___ Provided text ___

TORONTO -- Some post-secondary classes in Canada are on hold until Friday, as professors and academics show their solidarity for racial justice by protesting police brutality in the U.S. and Canada.

As part of the Scholar Strike, professors will not be in class Sept. 9-10 and say they will instead "use this time to organize public digital teach-ins on police brutality and violence" available for free to both students and the general public.

Beverly Bain, a professor at the University of Toronto and a co-organizer of the strike, told CTV's Your Morning that university professors are not immune to racism.

"We are also part of the community, we are also racialized faculty… We also experience and are predisposed to that kind of violence in the real world," Bain said in an interview on Wednesday.

Those involved in the strike are from the four Toronto universities, including the University of Toronto, Ontario College of Art and Design (OCAD), York University, and Ryerson University. Some educators at other institutions across Canada such as Dalhousie University, McMaster University and Laurentian University have organized their own strikes in solidarity.

___ Material provided ___

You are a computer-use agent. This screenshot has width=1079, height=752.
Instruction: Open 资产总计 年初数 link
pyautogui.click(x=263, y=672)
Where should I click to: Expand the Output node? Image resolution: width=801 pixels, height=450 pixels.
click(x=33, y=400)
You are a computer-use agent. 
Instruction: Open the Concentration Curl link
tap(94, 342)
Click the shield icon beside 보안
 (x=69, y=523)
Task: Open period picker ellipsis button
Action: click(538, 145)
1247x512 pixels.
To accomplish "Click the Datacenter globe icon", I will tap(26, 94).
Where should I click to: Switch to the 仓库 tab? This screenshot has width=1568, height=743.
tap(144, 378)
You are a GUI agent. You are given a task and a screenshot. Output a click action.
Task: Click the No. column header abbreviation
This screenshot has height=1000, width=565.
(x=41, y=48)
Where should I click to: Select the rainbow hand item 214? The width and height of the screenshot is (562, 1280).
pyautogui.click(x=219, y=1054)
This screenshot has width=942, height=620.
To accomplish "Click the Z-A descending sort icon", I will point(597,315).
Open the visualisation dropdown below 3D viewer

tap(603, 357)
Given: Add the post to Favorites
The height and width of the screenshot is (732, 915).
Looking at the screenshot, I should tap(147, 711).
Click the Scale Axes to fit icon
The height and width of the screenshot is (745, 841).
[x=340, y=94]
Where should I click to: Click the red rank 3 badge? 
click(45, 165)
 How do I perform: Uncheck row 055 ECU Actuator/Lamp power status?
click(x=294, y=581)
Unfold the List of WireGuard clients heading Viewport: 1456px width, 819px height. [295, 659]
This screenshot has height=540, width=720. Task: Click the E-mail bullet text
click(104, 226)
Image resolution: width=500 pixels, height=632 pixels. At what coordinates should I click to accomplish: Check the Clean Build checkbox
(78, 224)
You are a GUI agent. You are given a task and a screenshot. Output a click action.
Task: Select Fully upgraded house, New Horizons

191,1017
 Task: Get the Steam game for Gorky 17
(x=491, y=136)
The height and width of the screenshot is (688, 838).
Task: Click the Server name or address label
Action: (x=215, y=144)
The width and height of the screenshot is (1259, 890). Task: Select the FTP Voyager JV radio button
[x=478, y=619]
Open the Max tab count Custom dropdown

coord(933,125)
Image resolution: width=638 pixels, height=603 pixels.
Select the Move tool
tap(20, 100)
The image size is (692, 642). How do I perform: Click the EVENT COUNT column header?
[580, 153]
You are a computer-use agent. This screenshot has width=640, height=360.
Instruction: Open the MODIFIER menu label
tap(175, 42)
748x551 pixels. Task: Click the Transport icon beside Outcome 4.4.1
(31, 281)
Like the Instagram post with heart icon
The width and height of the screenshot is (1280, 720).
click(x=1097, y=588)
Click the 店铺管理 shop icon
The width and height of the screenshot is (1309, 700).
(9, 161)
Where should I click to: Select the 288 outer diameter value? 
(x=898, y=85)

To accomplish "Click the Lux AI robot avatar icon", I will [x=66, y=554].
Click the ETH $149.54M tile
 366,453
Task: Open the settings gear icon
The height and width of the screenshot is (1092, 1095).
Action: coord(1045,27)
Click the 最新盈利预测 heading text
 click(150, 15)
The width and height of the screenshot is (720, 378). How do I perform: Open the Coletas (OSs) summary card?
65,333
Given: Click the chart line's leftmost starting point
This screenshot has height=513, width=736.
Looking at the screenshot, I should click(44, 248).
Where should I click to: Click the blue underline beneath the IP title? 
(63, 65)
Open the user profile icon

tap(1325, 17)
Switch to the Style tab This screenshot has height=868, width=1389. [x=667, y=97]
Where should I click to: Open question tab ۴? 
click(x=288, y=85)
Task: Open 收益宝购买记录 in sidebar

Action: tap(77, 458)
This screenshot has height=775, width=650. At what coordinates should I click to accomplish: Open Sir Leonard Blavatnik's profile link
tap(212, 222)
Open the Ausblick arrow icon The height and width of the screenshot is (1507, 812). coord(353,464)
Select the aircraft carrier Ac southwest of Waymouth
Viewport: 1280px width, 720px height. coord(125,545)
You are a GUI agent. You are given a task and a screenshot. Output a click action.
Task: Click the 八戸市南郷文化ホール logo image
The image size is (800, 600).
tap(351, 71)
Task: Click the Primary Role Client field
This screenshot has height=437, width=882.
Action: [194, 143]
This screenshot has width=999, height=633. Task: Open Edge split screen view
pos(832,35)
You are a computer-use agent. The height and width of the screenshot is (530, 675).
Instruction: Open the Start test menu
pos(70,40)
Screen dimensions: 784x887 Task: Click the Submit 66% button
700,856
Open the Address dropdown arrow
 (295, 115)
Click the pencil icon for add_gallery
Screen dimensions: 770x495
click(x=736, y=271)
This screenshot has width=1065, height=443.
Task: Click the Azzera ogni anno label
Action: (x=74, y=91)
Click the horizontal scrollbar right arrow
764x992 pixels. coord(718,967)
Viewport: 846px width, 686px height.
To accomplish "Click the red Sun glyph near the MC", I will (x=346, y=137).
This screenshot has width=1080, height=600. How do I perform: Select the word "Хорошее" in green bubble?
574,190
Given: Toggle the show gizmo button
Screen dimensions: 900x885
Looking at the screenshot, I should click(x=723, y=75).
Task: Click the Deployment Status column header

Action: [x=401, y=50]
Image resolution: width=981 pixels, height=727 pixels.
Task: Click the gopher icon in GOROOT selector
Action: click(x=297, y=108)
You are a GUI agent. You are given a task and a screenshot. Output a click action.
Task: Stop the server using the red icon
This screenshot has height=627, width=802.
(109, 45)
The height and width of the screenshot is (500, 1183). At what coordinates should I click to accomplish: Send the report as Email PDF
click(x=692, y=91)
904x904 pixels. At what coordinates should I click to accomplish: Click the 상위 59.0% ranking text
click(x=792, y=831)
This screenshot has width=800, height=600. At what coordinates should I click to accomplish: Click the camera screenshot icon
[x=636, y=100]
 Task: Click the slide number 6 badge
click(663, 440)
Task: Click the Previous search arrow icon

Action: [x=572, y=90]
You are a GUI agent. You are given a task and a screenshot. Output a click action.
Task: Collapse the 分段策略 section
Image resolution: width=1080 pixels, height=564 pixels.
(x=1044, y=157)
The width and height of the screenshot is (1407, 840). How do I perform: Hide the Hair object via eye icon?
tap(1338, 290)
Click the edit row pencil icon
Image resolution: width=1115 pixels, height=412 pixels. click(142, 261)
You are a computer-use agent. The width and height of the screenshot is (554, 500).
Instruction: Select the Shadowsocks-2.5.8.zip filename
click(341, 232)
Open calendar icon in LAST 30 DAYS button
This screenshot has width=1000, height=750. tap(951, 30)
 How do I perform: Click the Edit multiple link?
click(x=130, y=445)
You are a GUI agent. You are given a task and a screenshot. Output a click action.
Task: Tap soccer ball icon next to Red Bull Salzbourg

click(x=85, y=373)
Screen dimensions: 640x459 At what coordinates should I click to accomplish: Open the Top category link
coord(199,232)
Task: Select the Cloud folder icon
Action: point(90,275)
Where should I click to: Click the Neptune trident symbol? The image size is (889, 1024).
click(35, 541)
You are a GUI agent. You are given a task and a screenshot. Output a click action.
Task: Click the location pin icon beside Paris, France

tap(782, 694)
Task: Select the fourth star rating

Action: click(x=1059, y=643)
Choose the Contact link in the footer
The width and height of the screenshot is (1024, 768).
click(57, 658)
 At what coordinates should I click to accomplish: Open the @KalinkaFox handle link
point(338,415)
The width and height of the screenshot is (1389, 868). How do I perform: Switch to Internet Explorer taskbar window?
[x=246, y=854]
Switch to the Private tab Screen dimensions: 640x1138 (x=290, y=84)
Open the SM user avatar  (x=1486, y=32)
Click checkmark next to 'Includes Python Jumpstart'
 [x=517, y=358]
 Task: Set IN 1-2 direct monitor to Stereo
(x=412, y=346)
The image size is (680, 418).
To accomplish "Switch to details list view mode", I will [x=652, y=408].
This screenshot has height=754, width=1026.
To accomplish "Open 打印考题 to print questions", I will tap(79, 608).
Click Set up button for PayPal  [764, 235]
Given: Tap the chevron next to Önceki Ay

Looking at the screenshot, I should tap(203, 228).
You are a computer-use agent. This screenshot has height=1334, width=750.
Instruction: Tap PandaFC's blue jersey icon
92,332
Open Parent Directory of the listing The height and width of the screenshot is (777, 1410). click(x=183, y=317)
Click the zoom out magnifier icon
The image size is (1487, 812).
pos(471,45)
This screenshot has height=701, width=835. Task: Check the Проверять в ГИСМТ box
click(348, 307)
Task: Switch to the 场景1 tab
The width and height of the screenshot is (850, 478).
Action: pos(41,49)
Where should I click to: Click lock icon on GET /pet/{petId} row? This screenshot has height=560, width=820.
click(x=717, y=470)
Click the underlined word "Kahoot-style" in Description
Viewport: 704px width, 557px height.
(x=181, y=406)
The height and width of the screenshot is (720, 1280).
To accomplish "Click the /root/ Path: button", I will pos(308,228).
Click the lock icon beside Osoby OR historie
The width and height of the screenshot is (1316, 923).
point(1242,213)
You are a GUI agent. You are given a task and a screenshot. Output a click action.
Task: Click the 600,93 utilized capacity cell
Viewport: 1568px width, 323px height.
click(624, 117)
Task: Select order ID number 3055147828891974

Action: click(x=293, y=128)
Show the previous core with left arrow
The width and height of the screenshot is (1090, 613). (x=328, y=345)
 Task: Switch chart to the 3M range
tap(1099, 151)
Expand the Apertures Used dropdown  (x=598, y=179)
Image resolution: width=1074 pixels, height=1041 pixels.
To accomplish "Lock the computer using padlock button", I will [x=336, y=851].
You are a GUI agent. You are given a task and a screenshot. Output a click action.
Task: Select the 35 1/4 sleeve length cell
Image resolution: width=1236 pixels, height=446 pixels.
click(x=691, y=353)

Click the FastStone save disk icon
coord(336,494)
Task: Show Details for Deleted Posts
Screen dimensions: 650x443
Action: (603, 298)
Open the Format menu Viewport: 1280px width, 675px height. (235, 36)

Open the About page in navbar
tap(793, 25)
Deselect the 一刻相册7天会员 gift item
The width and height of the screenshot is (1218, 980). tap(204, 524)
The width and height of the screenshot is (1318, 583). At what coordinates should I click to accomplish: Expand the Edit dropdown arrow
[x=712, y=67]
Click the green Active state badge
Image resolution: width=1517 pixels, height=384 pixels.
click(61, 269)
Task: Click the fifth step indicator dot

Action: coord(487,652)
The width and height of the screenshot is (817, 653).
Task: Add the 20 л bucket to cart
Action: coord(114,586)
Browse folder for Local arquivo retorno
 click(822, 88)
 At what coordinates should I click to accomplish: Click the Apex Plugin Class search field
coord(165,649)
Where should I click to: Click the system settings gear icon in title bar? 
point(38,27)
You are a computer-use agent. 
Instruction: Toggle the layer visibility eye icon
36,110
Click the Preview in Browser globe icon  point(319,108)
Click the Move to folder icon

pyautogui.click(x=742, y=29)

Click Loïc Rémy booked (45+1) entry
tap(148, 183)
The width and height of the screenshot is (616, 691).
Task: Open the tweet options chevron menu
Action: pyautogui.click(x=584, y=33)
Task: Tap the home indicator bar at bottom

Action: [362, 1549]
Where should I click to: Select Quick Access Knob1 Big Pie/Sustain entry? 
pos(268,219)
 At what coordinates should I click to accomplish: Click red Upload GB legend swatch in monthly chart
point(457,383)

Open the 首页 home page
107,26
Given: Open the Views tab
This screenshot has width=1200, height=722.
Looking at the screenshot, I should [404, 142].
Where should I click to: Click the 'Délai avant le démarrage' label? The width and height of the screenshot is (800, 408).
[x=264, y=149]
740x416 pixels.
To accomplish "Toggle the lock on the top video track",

___

*Complete the following*
1. According to the Scholar Strike article, on which dates will professors not be in class?
2. Extract the passage of the Scholar Strike article that begins at the words "As part of the" and stops after "interview on Wednesday.".

*Exercise answers*
1. Sept. 9-10

2.
As part of the Scholar Strike, professors will not be in class Sept. 9-10 and say they will instead "use this time to organize public digital teach-ins on police brutality and violence" available for free to both students and the general public.

Beverly Bain, a professor at the University of Toronto and a co-organizer of the strike, told CTV's Your Morning that university professors are not immune to racism.

"We are also part of the community, we are also racialized faculty… We also experience and are predisposed to that kind of violence in the real world," Bain said in an interview on Wednesday.